Fig 2. cbp1(RNAi) results in degeneration of the esophageal glands.

(A) Cartoon depicting the position of the schistosome esophageal gland relative to other tissues. (B) FISH for Histone H2B showing a mass of proliferative neoblasts in proximity to the esophageal glands at D11 of RNAi treatment. (C) Double FISH for the esophageal gland marker meg-4 and the neoblast marker Histone H2B following 11 days of control or cbp1 RNAi treatments. The number of esophageal gland cells is reduced and the number of proliferative neoblasts in increased. In extreme cases only a few meg-4 ⁺ cells remain in cbp1(RNAi) animals.

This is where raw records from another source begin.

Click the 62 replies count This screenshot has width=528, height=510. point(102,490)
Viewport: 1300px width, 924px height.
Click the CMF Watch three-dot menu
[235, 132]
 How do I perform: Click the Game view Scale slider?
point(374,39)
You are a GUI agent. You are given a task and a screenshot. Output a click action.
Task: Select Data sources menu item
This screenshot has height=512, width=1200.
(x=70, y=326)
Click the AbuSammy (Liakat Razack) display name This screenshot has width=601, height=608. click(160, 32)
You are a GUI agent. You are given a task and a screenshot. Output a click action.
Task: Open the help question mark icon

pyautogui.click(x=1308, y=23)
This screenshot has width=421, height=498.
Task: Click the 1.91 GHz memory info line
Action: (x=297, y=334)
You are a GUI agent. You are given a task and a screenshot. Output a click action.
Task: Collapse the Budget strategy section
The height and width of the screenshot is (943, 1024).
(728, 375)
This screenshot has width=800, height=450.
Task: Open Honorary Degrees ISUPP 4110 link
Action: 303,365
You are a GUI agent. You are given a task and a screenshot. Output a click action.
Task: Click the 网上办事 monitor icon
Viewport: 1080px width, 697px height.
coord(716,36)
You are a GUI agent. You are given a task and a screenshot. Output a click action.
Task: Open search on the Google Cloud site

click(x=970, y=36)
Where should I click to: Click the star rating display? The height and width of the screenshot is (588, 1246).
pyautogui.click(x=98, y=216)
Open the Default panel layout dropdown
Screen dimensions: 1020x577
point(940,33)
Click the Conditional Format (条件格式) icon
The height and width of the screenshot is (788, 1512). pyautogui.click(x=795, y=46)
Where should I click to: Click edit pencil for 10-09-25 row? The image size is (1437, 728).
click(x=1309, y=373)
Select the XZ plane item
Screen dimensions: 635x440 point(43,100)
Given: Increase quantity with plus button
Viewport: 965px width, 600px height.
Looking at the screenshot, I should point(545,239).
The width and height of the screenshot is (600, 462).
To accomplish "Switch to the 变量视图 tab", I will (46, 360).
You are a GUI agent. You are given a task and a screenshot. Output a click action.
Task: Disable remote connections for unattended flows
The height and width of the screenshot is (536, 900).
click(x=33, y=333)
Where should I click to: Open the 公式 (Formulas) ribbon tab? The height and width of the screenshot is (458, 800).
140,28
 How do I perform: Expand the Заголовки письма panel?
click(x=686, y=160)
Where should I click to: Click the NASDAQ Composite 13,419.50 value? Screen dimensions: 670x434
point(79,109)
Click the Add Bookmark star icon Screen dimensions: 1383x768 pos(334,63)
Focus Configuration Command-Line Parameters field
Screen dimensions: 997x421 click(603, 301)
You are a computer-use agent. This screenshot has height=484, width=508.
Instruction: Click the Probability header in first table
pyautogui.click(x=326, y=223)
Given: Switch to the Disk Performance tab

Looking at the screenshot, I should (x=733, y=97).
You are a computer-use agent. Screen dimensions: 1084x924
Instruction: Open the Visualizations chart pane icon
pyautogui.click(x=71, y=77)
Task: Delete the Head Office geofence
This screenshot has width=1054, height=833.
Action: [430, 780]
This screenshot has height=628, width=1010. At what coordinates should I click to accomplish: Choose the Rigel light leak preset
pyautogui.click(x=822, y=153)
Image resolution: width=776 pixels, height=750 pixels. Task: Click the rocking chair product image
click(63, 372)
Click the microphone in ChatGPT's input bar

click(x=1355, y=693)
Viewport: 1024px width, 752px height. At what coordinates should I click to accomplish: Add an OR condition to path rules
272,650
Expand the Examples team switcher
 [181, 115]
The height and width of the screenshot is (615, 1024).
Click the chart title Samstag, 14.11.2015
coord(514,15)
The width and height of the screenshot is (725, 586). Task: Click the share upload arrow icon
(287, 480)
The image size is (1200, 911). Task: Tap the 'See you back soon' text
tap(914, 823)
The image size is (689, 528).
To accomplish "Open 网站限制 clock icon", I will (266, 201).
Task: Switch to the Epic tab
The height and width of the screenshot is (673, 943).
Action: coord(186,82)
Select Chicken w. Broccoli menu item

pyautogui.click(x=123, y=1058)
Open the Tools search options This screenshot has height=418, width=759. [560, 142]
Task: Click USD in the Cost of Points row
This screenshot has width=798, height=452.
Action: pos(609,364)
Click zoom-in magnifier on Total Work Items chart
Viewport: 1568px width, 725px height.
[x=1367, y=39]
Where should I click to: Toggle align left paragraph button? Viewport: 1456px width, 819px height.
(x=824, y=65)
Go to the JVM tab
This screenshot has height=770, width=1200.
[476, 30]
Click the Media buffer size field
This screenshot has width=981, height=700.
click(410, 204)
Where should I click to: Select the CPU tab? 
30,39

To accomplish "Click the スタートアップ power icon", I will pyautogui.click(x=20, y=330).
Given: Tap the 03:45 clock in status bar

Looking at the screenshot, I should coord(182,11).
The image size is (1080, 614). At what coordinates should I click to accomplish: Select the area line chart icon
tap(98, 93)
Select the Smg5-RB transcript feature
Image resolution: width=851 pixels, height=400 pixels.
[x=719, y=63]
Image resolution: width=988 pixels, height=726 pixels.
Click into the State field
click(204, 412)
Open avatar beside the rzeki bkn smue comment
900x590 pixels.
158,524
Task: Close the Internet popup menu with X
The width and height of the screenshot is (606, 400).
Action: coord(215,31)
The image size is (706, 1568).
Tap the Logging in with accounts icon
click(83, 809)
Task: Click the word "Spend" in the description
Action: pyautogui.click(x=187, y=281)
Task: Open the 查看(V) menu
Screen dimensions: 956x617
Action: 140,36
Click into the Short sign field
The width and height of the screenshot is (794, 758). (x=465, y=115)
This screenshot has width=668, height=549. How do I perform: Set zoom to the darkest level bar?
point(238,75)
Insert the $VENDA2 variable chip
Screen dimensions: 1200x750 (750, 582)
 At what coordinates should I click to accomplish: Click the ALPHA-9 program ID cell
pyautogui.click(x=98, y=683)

Top and bottom panels for cbp1(RNAi) depict animals with differing phenotypic severities. Nuclei are in blue. (D) WISH for meg-4 at D10 of RNAi treatment. At this time point, by WISH three distinct phenotypic severities are observed: normal, intermediate, and severe. Normal animals possess relatively normal gland structure and meg-4 ⁺ labeling. Intermediate animals have clearly abnormal or degenerated gland structure and often possess ectopic meg-4 ⁺ cells (arrowhead) outside of the region were the gland resides in control animals. Severe animals possess few, if any, meg-4 ⁺ cells. (E) Plots depicting the relative fraction of animals that display normal, intermediate, or severe phenotypes with respect to the esophageal glands as observed by WISH for meg-4 at D2–D18 of RNAi. >12 animals from two separate experiments were observed for each time point. (F) Double FISH for Histone H2B and meg-4 at D11 in irradiated (+IRR) and unirradiated worms. Degeneration of esophageal glands in cbp1(RNAi) worms is not abrogated following irradiation. However, notably more isolated meg-4 ⁺ cells (Arrowheads) remain in unirradiated cbp1(RNAi) worms. Numbers indicate fraction of worms displaying phenotypes similar to those pictured. Nuclei are in blue. Anterior faces up in all images. Scale Bars: B, F 50 μm; C 20 μm; D 100 μm.